▸ **Supplied records**:
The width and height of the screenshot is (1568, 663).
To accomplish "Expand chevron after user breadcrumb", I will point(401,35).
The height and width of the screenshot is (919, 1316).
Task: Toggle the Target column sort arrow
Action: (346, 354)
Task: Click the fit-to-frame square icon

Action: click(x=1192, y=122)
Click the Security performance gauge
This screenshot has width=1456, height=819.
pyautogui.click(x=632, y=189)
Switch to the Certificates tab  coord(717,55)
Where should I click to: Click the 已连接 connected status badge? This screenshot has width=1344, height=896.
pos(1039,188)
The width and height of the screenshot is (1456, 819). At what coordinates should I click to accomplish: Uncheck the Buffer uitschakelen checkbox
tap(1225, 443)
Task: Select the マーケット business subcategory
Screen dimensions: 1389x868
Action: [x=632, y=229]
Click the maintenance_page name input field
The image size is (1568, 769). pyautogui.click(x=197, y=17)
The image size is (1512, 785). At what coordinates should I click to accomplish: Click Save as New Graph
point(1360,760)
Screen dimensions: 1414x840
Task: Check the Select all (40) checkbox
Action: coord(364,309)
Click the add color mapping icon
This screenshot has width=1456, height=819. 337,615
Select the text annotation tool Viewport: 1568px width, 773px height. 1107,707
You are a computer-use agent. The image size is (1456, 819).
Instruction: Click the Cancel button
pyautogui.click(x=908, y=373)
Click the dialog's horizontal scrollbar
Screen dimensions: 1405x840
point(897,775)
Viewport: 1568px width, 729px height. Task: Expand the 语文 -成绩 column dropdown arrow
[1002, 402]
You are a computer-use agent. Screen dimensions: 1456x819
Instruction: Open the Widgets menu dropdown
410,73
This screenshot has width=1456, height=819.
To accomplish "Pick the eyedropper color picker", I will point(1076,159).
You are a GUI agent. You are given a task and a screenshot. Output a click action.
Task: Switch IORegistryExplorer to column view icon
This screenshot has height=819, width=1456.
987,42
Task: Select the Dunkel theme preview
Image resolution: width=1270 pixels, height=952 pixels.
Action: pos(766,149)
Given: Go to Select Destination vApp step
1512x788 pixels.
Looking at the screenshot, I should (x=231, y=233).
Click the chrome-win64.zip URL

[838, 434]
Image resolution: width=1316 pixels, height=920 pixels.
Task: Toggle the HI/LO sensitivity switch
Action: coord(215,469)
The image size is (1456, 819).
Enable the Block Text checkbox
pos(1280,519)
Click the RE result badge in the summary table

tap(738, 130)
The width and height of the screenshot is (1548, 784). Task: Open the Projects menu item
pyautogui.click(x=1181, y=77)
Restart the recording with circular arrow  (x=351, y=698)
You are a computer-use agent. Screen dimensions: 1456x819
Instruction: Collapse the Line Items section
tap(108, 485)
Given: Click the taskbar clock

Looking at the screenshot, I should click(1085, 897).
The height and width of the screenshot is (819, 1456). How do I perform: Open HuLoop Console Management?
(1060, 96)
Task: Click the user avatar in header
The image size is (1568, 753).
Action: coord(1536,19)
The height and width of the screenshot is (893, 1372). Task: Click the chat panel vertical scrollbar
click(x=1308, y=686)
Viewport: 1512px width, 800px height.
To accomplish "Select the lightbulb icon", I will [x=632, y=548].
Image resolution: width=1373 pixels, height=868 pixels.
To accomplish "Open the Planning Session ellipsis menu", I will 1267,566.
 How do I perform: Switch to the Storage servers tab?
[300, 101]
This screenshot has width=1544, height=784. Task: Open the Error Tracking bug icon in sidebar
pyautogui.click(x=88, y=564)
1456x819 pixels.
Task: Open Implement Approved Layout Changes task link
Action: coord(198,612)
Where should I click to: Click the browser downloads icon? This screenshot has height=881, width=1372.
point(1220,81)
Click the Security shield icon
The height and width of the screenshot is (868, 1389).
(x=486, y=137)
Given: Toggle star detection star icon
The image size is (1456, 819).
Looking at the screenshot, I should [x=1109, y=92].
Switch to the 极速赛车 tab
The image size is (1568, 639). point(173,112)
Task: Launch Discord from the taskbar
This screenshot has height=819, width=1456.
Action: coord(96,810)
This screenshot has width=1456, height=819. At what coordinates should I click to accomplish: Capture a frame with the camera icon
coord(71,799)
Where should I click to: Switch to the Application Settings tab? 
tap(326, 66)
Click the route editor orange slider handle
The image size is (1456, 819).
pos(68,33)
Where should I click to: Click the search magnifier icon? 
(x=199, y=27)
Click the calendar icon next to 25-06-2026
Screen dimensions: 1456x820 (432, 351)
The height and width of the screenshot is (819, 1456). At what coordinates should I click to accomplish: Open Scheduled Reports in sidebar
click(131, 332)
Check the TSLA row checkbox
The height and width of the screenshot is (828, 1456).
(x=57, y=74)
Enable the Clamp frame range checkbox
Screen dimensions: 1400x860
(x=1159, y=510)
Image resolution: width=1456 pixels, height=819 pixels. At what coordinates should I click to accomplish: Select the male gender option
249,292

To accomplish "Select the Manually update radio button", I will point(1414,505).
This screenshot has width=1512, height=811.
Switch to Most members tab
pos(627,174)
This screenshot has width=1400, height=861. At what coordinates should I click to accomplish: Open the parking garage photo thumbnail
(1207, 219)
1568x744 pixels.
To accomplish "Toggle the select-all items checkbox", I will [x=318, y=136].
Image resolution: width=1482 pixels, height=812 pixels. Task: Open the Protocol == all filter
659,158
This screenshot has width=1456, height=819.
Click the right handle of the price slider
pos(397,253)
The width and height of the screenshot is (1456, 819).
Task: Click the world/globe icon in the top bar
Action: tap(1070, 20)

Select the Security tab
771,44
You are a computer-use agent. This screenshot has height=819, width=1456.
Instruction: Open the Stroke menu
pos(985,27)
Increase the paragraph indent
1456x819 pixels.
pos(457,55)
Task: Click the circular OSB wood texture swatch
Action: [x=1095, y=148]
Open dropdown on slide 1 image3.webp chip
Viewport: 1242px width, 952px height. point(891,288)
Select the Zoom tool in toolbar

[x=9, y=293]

▸ **Exercise brief**: Check each line of the material for the string "computer" and say how many lines have it. Give the number only.

▸ **Solution to the problem**: 4